Sei disabile? Non puoi prendere l’aereo. Pare essere questo l’epilogo della vicenda che ha visto coinvolto il presidente della Fish (Federazione Italiana per il Superamento dell’Handicap) Pietro Barbieri che per motivi burocratici si è visto negare la possibilità di accedere all’imbarco sul volo Roma-Milano dell’Alitalia.

“Roma, lunedì 29 agosto, mattina. Una persona con disabilità si presenta alla reception di Alitalia per essere imbarcato sul volo per Milano”, racconta la Fish in una nota sul sito. La persona “ha dichiarato di essere in carrozzina, non in grado di deambulare nemmeno per pochi passi, di essere accompagnato. Non ha chiesto servizi aggiuntivi, perché non gli servono; non ha richiesto l’uso della barella. Potrebbe essere un volo come molti altri, a cui Pietro Barbieri, presidente della Federazione Italiana per il Superamento dell’Handicap, è abituato, in Italia e all’estero. Ma così non è. I responsabili di Alitalia, questa volta, giudicano incompleta la dichiarazione di Barbieri e rifiutano l’imbarco, opponendo le proprie prassi interne secondo cui i dati sui servizi aggiuntivi e sull’uso della barella, oltre a quelli sanitari, vanno comunque dichiarati. In barba ad ogni ragionevolezza – prosegue la nota – che invece il regolamento sul trasporto aereo dell’Unione Europea impone”.

A nulla valgono le proteste e le motivazioni anche basate sulle norme dell’Unione. Barbieri non potrà raggiungere Milano dove è atteso per un’iniziativa, collaterale a quella dei sindaci, indetta dalla Fish e relativa alla manovra. “Dopo un tentativo di spiegazione con la ‘capoturno passeggeri speciali di Alitalia’ – spiega Barbieri – andato a vuoto, ho formalmente presentato l’esposto alla stazione aeroportuale della Polizia di Stato. Ora farò seguire la segnalazione all’Enac nelle forme previste dal Regolamento europeo. Poi valuteremo con i legali della Fish un’azione in giudizio con richiesta di danni”.

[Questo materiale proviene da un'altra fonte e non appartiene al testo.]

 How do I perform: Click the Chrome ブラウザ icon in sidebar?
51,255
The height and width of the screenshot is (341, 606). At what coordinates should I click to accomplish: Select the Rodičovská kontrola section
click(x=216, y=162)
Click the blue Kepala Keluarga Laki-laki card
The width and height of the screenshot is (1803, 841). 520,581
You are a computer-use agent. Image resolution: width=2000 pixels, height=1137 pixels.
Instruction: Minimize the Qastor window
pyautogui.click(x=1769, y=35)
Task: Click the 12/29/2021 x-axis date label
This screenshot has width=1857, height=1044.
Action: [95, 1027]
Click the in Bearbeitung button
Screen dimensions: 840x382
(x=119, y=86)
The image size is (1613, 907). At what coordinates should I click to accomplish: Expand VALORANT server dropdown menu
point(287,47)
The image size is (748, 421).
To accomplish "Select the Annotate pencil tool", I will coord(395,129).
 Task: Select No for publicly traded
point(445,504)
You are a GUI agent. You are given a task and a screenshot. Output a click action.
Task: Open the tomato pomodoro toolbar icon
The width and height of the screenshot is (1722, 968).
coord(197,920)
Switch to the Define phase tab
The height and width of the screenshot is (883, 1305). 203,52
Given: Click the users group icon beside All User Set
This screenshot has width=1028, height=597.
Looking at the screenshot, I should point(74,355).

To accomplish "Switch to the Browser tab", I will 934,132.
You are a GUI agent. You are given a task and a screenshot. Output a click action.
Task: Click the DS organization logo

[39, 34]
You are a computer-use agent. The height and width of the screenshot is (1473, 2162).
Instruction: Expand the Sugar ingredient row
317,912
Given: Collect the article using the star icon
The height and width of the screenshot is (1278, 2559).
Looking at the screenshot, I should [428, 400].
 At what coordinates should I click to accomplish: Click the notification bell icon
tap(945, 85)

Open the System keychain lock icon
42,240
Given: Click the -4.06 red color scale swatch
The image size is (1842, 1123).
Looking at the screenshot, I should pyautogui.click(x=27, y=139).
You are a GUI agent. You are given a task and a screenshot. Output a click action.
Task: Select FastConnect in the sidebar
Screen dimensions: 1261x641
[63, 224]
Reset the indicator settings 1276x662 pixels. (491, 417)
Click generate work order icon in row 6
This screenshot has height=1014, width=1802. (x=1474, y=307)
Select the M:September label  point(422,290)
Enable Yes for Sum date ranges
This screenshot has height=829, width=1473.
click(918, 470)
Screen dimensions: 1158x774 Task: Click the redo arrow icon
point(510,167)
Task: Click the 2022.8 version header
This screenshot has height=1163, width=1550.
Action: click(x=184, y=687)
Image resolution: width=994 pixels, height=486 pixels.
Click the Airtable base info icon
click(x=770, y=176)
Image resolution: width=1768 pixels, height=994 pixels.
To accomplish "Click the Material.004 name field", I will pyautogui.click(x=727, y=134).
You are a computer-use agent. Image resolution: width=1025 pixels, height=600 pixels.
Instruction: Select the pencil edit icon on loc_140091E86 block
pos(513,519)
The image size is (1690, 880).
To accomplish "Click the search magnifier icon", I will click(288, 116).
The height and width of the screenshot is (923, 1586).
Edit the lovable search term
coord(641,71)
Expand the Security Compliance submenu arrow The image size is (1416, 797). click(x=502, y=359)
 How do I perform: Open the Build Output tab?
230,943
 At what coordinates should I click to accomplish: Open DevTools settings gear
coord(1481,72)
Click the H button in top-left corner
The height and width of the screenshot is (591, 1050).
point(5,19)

Il diritto alla mobilità per le persone disabili, si chiede la Fish, è davvero garantito in Italia? Nonostante i numerosi atti dell’Unione Europea, vengono ancora segnalati “troppo sovente casi di esclusione dal trasporto ferroviario, aereo, navale, per non dire dal trasporto urbano: mezzi non adeguati, servizi discontinui, personale non preparato o – come in questo caso – interpretazione restrittiva di regolamenti e norme”. “È superfluo precisare che non è una questione personale – conclude Barbieri – ma un diritto di tutte le persone con disabilità che va rispettato, ancora di più in presenza di norme internazionali che, finalmente, ci tutelano di fronte ad ogni discriminazione come quella attuata questa mattina da Alitalia”.